Would you repeat each of the lines below exactly?

::: Data supplied

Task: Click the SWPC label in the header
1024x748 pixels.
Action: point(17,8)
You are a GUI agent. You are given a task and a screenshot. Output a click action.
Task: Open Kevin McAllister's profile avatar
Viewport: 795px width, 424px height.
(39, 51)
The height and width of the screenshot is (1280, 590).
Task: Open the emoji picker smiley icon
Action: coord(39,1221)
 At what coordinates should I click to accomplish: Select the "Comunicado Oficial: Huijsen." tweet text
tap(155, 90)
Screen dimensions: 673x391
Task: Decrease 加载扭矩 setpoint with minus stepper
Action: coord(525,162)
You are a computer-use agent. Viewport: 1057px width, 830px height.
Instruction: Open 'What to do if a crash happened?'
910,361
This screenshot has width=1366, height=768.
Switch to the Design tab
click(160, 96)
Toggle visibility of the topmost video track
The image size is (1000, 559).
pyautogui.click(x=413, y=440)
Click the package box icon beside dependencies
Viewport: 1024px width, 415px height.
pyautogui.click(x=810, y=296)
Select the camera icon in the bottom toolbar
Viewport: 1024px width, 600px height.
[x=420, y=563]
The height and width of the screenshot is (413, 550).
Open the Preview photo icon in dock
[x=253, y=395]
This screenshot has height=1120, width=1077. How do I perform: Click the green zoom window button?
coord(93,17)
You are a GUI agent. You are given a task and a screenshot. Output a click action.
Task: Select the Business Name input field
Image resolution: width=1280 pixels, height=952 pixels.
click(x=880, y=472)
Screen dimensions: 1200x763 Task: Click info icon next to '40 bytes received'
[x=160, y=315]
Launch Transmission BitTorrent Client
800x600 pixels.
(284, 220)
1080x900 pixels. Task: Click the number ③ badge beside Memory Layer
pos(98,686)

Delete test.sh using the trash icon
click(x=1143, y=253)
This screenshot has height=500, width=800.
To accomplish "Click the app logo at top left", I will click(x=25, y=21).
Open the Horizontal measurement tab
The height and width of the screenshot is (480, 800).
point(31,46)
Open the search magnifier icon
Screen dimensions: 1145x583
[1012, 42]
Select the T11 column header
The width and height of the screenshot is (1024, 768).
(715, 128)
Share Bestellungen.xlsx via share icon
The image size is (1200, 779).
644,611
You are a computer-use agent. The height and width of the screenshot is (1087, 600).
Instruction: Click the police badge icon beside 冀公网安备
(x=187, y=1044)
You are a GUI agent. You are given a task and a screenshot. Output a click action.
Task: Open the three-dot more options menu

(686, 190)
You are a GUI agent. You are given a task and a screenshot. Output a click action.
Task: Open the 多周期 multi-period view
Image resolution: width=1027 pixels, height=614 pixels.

::::::

Answer for this exercise:
Task: Click the SWPC label in the header
1024x748 pixels.
Action: point(17,8)
You are a GUI agent. You are given a task and a screenshot. Output a click action.
Task: Open Kevin McAllister's profile avatar
Viewport: 795px width, 424px height.
(39, 51)
The height and width of the screenshot is (1280, 590).
Task: Open the emoji picker smiley icon
Action: coord(39,1221)
 At what coordinates should I click to accomplish: Select the "Comunicado Oficial: Huijsen." tweet text
tap(155, 90)
Screen dimensions: 673x391
Task: Decrease 加载扭矩 setpoint with minus stepper
Action: coord(525,162)
You are a computer-use agent. Viewport: 1057px width, 830px height.
Instruction: Open 'What to do if a crash happened?'
910,361
This screenshot has width=1366, height=768.
Switch to the Design tab
click(160, 96)
Toggle visibility of the topmost video track
The image size is (1000, 559).
pyautogui.click(x=413, y=440)
Click the package box icon beside dependencies
Viewport: 1024px width, 415px height.
pyautogui.click(x=810, y=296)
Select the camera icon in the bottom toolbar
Viewport: 1024px width, 600px height.
[x=420, y=563]
The height and width of the screenshot is (413, 550).
Open the Preview photo icon in dock
[x=253, y=395]
This screenshot has height=1120, width=1077. How do I perform: Click the green zoom window button?
coord(93,17)
You are a GUI agent. You are given a task and a screenshot. Output a click action.
Task: Select the Business Name input field
Image resolution: width=1280 pixels, height=952 pixels.
click(x=880, y=472)
Screen dimensions: 1200x763 Task: Click info icon next to '40 bytes received'
[x=160, y=315]
Launch Transmission BitTorrent Client
800x600 pixels.
(284, 220)
1080x900 pixels. Task: Click the number ③ badge beside Memory Layer
pos(98,686)

Delete test.sh using the trash icon
click(x=1143, y=253)
This screenshot has height=500, width=800.
To accomplish "Click the app logo at top left", I will click(x=25, y=21).
Open the Horizontal measurement tab
The height and width of the screenshot is (480, 800).
point(31,46)
Open the search magnifier icon
Screen dimensions: 1145x583
[1012, 42]
Select the T11 column header
The width and height of the screenshot is (1024, 768).
(715, 128)
Share Bestellungen.xlsx via share icon
The image size is (1200, 779).
644,611
You are a computer-use agent. The height and width of the screenshot is (1087, 600).
Instruction: Click the police badge icon beside 冀公网安备
(x=187, y=1044)
You are a GUI agent. You are given a task and a screenshot. Output a click action.
Task: Open the three-dot more options menu

(686, 190)
You are a GUI agent. You are given a task and a screenshot. Output a click action.
Task: Open the 多周期 multi-period view
Image resolution: width=1027 pixels, height=614 pixels.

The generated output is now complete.